A pattern is emerging among the best engineering teams I talk to: no Linear, no Jira, no backlog at all. When I ask where they track issues, the answer is usually some version of "we don't." A two-page Google Doc, a Slack channel, maybe nothing. They just fix things.
This isn't new—forward-thinking teams have been drifting this way for years. But it's accelerating fast enough to have a name now. People are calling it post-backlog engineering, and it's worth paying attention to because the teams doing it are winning.
The argument is straightforward: AI collapsed the cost of fixing a bug to roughly the cost of understanding it. If it takes the same effort to type "@codex please fix this" as it does to file a ticket, why file the ticket? And if the issue matters, it'll come up again. If it doesn't, you just saved yourself the maintenance cost of a stale backlog entry that nobody will ever read.
This is right. And it's incomplete.
Bugs Aren't Decisions
The post-backlog argument is strongest when applied to defects. A broken checkout flow, a misaligned button, a race condition in the API—these are known problems with known solutions. The only question is whether they're worth fixing now or later. AI makes "now" cheap enough that "later" stops making sense.
But most of what fills a backlog isn't bugs. It's decisions disguised as tasks. "Add SSO support." "Redesign the onboarding flow." "Build a dashboard for enterprise customers." These aren't defects with known solutions. They're bets about what matters, and they require thinking that no agent can collapse.
When you kill the backlog, you kill the tracking of both bugs and decisions. The first is fine—fix bugs on sight, no ceremony needed. The second creates a vacuum. Without a backlog, there's no default next thing to do. The post-backlog crowd celebrates this: a blank page forces a real OODA loop, forces you to step back and think about what you should be doing next.
They're right. But they underestimate what the blank page demands.
The Google Doc Is Doing More Than You Think
The teams that operate without backlogs aren't actually operating without artifacts. They always have something: a living document, a shared note, a two-page brief that describes the current project. When they talk about "no issue tracking," what they mean is no persistent queue of work items. The thinking artifact still exists. It's just informal.
This is the tell. The task list dies, but the thinking doesn't. Someone still has to decide what to build. Someone still has to hold the context of why this project matters, what the constraints are, what success looks like, which edge cases were considered and which were punted. In a seven-person team, that context might live in one person's head. It works because everyone is one Slack ping from the answer.

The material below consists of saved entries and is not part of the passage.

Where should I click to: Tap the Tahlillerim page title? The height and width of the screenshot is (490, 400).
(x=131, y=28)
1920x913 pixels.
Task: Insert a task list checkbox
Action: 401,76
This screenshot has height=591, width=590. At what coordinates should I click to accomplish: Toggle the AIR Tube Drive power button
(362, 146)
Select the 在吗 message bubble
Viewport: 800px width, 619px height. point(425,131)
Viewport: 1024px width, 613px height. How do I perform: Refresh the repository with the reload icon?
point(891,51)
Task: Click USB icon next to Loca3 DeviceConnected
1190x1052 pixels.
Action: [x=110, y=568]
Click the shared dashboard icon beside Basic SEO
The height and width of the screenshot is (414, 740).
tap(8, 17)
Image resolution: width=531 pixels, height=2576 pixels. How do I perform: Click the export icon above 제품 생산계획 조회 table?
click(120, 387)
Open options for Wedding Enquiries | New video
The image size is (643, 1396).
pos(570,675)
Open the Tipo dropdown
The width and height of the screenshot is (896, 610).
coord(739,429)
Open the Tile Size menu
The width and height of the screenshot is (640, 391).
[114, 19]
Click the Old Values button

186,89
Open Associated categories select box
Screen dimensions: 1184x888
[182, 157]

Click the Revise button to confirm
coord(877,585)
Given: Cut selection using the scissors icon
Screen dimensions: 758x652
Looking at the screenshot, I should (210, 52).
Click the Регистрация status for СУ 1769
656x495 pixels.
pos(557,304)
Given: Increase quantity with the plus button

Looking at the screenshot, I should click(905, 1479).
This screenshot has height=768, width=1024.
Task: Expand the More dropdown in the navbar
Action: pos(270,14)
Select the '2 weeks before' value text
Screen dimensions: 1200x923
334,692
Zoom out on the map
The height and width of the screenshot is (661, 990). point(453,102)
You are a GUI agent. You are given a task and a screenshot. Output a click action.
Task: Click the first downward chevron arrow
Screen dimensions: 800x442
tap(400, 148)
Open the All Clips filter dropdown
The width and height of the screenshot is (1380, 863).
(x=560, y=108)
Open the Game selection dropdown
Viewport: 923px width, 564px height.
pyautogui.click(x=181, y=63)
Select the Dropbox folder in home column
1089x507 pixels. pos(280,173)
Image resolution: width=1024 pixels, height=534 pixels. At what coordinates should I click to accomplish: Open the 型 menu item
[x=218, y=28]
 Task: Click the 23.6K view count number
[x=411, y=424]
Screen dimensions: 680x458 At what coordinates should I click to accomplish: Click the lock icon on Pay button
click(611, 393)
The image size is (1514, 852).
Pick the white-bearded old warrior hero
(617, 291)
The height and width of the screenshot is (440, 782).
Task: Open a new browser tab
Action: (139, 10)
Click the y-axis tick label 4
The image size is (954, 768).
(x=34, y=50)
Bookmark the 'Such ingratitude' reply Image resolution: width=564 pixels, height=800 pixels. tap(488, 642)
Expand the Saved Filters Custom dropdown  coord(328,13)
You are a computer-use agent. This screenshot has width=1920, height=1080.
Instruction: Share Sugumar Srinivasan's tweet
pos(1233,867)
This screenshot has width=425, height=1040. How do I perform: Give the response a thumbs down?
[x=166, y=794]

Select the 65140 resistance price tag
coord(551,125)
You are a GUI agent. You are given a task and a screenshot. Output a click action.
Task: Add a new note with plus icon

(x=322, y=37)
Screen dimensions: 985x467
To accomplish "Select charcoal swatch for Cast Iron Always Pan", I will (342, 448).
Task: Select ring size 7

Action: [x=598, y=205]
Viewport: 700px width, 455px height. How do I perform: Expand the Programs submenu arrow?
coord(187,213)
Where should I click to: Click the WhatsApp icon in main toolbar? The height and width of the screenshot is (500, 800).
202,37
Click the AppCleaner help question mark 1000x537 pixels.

But context that lives in one person's head has a half-life. We've seen this pattern before: a small team ships fast because they hold all the context. Then someone leaves, or a new person joins, or an agent picks up the task at 2am—and the context evaporates. The Google Doc that held the project brief gets archived. The Slack thread scrolls into oblivion. The code ships, but the reasoning behind it is gone.
Post-backlog engineering solves the bureaucracy problem. It doesn't solve the knowledge problem.
The Cost Curve Shifted, Not Disappeared
The core insight of post-backlog thinking is about a cost curve: when the cost of fixing converges with the cost of understanding, you should fix more and track less. This is true, and it's the right framing. But it only applies to one side of the equation.
There are two costs in building software:
- The cost of fixing a known problem. What code to change, which file to edit, how to structure the component. AI is collapsing this toward zero.
- The cost of deciding what's worth building. What problem matters, what constraints exist, what success looks like. This is going up.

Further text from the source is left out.